Giovanni Gregoletto, produttore di alcuni bianchi veneti (il Verdiso sui lieviti, il Prosecco Tranquillo) dai livelli di qualità, peculiarità, territorialità stratosferici, è il vignaiolo più modesto del globo terravinicolo. Anziché promuovere sé stesso promuove gli amici: “Tutti dicono che la principale conseguenza della pandemia è l’online ma io continuo a preferire la conoscenza concreta, il rapporto diretto: se un vino di Pojer e Sandri lo bevi in cantina, insieme a Mario Pojer, ti dà più piacere”.

I miei migliori vini rossi fermi? Non sono precisamente il mio genere: ai produttori di vini fermi, che giustamente mi odieranno, dico sempre di darsi una mossa. Un vino può anche non muoversi nel bicchiere ma deve muoversi in bocca, raggiungere i sensori, mostrarsi dinamico e vitale. Sarà che è fermo ma non seduto, sarà che ho una memoria innanzitutto visiva (è una delle più belle etichette che conosca), sarà che la Calabria del vino non se la fila nessuno e perciò attira un cavatappi non conformista, il mio rosso fermo del biennio nero 2020-21 è il Cirò Etichetta Storica dell’azienda agricola Scala (Cirò Marina KR).

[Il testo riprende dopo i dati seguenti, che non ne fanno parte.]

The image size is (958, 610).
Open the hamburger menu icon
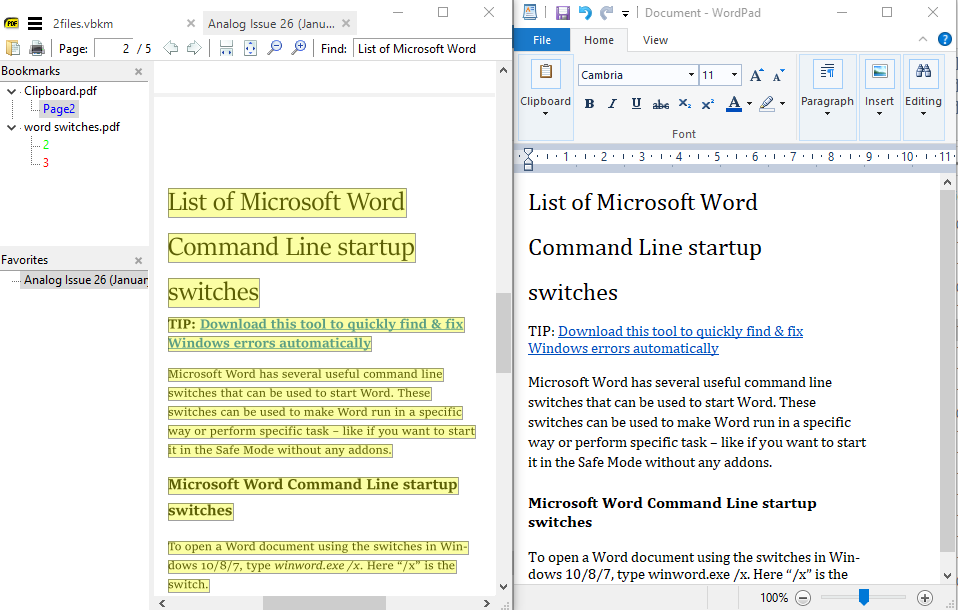35,24
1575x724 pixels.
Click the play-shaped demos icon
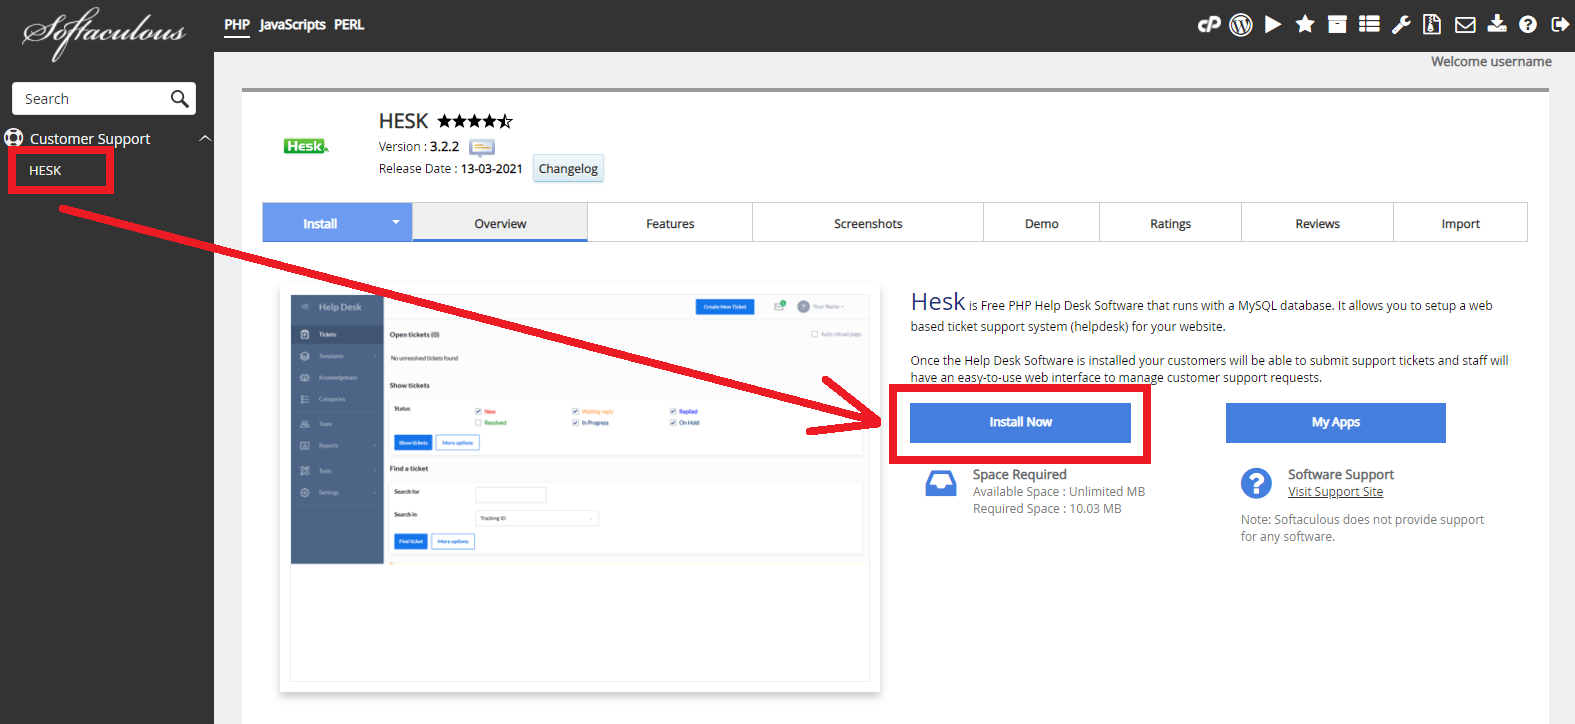coord(1273,25)
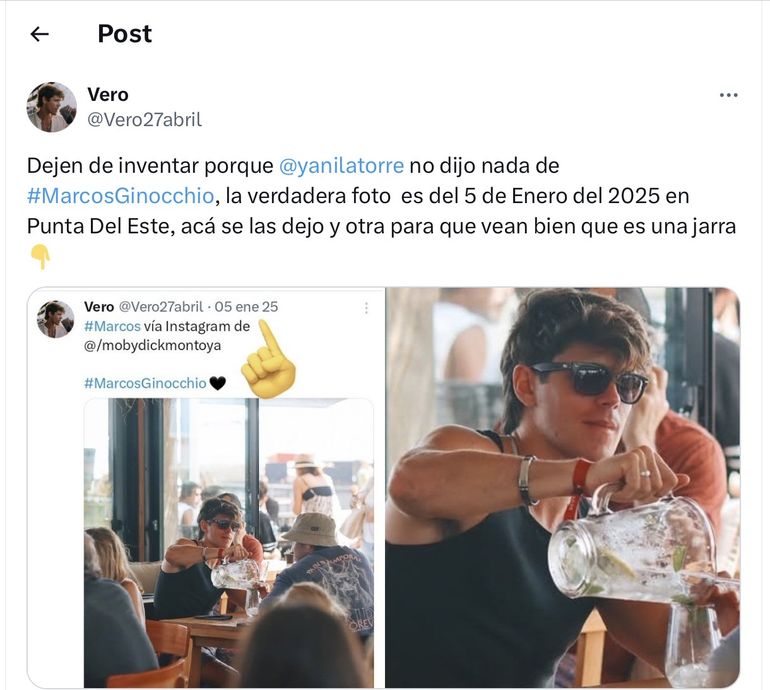Image resolution: width=770 pixels, height=690 pixels.
Task: Click the Vero display name in the post header
Action: point(108,95)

Mirco Mariotti dell’omonima azienda vitivinicola ferrarese, custode dei vini delle sabbie (non un modo di dire, alcune sue viti affondano radici nelle dune di Comacchio), insiste sulla disintermediazione (“Il consumatore contatta più spesso il produttore”) ed evidenzia come il digitale non significhi necessariamente freddezza: “Ho notato una maggiore disposizione a valutare gli aspetti umani del nostro lavoro”. Luca Sanjust, barone di Teulada e dominus di Petrolo (Mercatale Valdarno AR), mi risponde con un po’ di ritardo perché stava partecipando a un torneo di golf. Sport che gli rinfaccio ma poi lo perdono per via del suo Sangiovese in anfora, il Bòggina A che mi ricorda Orazio: “O anfora benigna / … / tu soavemente pungoli l’ingegno / spesso torpido”. Riguardo la mutazione enologica indotta dal virus, secondo Sanjust consiste innanzitutto nella diversa modalità di degustazione: “Ora si spediscono i vini e poi si fanno riunioni via Zoom e penso che questa abitudine rimarrà anche post-Covid. Cioè si viaggerà molto meno anche perché prima si girava troppo e un po’ a vuoto. Ci sarà meno presenzialismo e non ti saprei dire se ciò sarà meglio o peggio: sarà diverso!”.

Finisco la carrellata enopandemica coi miei migliori vini dolci.

In tale schiera primeggiano ovviamente i molteplici moscati di Maeli (Baone PD), l’azienda della succitata Elisa Dilavanzo, ma voglio concludere con un raro passito rosso. Dovete sapere che nel Parmense oltre ad ottimi Lambruschi secchissimi abbiamo un’ottima Bonarda dolcissima: si chiama Vino del campo (Lamoretti, Langhirano PR). Anche per me, che presumo di conoscere il territorio palmo a palmo, è una scoperta recente, di questi mesi ultimi. Durante i quali ho imparato tantissimo e bevuto troppo.